2023 saw the busiest single day of the festival's 30+ year history, on the Saturday.

2024 was Oye's busiest ever festival weekend.

==Health and participation==
2010 began The Decade of Health and Well Being in the Liverpool region. With this in mind Oyé introduced The Health, Learning, and Participation Zone at the Africa Oyé festival, featuring activities such as:

- African and Caribbean dance workshops by Movema.
- Drumming and Percussion Workshops with local community group Beatlife and Glastonbury's Chai Chapel.
- Guitar Workshops.
- Vocal coaching.
- Capoeira Brazilian Martial Arts performances and demonstrations.
- A mobile climbing wall.
- Holistic therapies.
- African massages.
- Info stalls about health and well-being.

These additions remained in place for each festival thereafter. These events take place in a designated area of the festival, with its own PA system, marquee(s), performance area, platforms and risers for public viewing and participation.

2020 saw the 10 year anniversary of The Decade of Health and Well Being.

== The Oyé Village ==
The Oyé Village is a phrase used to collectively describe the growing number of stalls at the festival. With over 100 stalls, it features food, arts and crafts from around the world, plus children's entertainment drum workshops, funfair bouncy castles and face painting, and The Oyé Inn; Oye's on site bar, as well as the Oye Active Zone.

==Notable artists==

- Freddie McGregor
- Frankie Paul
- Andrew Tosh
- Michael Rose (Mykal Rose)
- Femi Kuti
- Baaba Maal
- Rebecca Malope
- Habib Koite
- The Morgan Family Heritage
- The Soul Brothers
- Thomas Mapfumo
- Luciano
- The Gangbé Brass Band
- Tiken Jah Fakoly
- La Excelencia
- Culture
- Misty in Roots
- Kanda Bongo Man
- Marcia Griffiths
- Fatoumata Diawara
- Tinariwen
- Osibisa
- Bonga
- Pat Thomas and Kwashibu Area Band
- Max Romeo
- Andy Palacio
- Akala
- Horace Andy
- Wesli
- Jah9 and The Dub Treatment
- Rocky Dawuni
- Inner Circle
- Lura
- Oumou Sangare
- Fuse ODG
- Julian Marley
- Les Amazones d'Afrique

==Press and awards==
Africa Oyé has appeared in The Times' top 50 UK Festivals, Songlines' Top UK Summer Festivals for the past 10 years and the Telegraph's 100 Best Festivals in Britain 2011. Oyé has also been shortlisted for Best Medium Sized Festival in 2011, 2013, 2015, 2018 and 2019 at the UK Festival awards, been nominated for ‘The Grass Roots Festival Award’, ‘Family Festival Award’, and the all-important ‘Best Toilets’ at the UK Festival Awards 2010. Paul Duhaney, Director of Oyé, won the Merseyside Black Achiever award in 2010. In 2014, the festival won the 'Inspiration Award 2014' from GIT [Getintothis]. More recently the festival has been nominated for a 'Merseyside Tourism Award' and 'Northern Soul Award' in 2018. In 2019, the festival won 'People's Choice Award 2019', 'International Reach Award 2019', and 'Improving Community Cohesion Award 2019' at the Liverpool City Region Culture & Creativity Awards. The chair of the board of trustees for Africa Oyé is Sonia Bassey MBE. In 2022, the festival was shortlisted for 'The Positively Perfect Pivot Award' at the UK Festival Awards. In the same year, the festival was a finalist for the 'Liverpool Echo Community Event of the Year'. In 2023 the festival was again nominated for the 'People's Choice' Award at the LCR Culture & Creativity Awards.
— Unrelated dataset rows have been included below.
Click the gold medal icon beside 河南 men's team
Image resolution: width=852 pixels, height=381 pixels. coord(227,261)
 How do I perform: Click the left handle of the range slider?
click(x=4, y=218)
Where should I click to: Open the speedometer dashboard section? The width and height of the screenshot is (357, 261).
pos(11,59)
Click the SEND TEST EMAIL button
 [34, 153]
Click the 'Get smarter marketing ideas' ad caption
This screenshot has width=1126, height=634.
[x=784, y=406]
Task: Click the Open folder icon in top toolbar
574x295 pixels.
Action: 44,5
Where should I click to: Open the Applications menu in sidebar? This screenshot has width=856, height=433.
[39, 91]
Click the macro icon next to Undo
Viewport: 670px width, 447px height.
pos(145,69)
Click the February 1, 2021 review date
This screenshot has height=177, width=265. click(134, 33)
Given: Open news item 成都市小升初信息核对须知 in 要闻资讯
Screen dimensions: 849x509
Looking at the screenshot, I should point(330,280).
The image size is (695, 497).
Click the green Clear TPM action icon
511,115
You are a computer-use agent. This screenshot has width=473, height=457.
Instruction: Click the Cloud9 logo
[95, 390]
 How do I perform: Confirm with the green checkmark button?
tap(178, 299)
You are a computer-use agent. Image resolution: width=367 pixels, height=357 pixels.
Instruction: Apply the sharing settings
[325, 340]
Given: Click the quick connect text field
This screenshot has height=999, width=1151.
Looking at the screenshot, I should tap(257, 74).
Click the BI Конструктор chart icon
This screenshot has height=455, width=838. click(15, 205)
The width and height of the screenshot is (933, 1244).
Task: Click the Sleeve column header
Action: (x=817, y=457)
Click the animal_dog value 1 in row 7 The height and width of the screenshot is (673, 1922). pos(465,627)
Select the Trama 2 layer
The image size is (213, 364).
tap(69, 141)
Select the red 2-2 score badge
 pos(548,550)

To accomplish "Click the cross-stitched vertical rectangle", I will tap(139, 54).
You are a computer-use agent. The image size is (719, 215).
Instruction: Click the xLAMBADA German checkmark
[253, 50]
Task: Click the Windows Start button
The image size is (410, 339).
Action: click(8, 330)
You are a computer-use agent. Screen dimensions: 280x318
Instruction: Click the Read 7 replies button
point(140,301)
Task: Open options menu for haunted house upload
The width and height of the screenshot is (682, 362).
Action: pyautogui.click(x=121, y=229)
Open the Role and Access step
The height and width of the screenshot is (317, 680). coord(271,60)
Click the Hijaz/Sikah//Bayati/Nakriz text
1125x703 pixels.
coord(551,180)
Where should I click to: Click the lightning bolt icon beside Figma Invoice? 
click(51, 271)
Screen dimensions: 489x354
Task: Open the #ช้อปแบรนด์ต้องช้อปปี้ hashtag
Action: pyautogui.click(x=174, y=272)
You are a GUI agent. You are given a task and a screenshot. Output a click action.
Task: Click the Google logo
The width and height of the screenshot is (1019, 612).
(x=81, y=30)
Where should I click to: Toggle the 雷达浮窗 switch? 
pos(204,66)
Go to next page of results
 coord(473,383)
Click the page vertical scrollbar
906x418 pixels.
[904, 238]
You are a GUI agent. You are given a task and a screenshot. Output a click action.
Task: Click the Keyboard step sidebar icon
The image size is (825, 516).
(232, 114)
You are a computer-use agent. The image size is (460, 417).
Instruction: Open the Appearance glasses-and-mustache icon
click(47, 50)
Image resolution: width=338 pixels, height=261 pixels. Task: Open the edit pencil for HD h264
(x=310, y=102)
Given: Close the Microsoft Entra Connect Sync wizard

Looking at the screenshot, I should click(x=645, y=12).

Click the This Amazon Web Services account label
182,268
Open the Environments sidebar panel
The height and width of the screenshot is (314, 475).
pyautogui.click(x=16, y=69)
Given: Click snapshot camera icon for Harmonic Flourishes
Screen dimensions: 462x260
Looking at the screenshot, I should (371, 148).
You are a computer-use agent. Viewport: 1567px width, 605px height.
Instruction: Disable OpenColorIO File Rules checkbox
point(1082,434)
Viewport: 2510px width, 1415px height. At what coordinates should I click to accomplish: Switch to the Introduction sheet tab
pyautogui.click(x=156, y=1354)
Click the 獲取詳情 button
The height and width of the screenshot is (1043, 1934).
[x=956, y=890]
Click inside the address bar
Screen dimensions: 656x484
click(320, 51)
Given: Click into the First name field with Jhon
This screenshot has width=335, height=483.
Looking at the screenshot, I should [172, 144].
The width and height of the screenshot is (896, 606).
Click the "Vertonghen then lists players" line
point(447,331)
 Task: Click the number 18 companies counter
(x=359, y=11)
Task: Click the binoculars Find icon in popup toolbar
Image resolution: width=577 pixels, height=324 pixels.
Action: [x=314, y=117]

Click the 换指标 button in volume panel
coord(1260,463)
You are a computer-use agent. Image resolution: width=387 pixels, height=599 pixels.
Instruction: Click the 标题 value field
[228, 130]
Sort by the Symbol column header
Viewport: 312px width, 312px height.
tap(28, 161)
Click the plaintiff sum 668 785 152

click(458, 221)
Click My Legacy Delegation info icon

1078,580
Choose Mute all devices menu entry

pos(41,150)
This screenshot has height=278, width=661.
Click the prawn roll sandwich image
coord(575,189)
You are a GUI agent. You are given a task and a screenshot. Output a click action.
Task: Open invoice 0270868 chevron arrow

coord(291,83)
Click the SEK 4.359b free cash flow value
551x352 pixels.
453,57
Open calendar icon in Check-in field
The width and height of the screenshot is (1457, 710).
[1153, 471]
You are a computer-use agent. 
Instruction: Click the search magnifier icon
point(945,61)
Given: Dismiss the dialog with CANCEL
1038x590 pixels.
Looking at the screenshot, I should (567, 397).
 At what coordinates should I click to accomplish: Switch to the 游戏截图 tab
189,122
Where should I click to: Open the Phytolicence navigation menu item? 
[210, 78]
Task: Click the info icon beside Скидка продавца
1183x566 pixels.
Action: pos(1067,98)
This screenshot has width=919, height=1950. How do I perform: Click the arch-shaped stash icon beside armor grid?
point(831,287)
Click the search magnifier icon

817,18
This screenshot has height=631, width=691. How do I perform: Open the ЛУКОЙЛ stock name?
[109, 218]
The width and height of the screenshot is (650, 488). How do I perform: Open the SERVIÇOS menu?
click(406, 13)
==Oyé touring and trading==
Africa Oyé launched an additional strand of work in April 2009, funded by the Arts Council, called Oyé Touring and Trading. Along with 5 other national organisations (Serious, Punch Records, Joyful Noise, and CMAT) and as part of the Black Routes network, Oyé produced two National tours, and a Learning and Participation Project called The Legacy Roots and Music in Liverpool. The first two tours were with Jamaican Reggae artist Freddie McGregor in June and Odemba OK Jazz All Stars from DR Congo on September 9, 2010, featured To’Mezclao; while 2011 saw several artists take part, including tours with Misty in Roots and Yellowman. Oyé also hosted one-off shows with Wailing Souls and The Mighty Diamonds during the same year. Oyé were also the first to bring Songhoy Blues to the UK on tour in January and February 2015.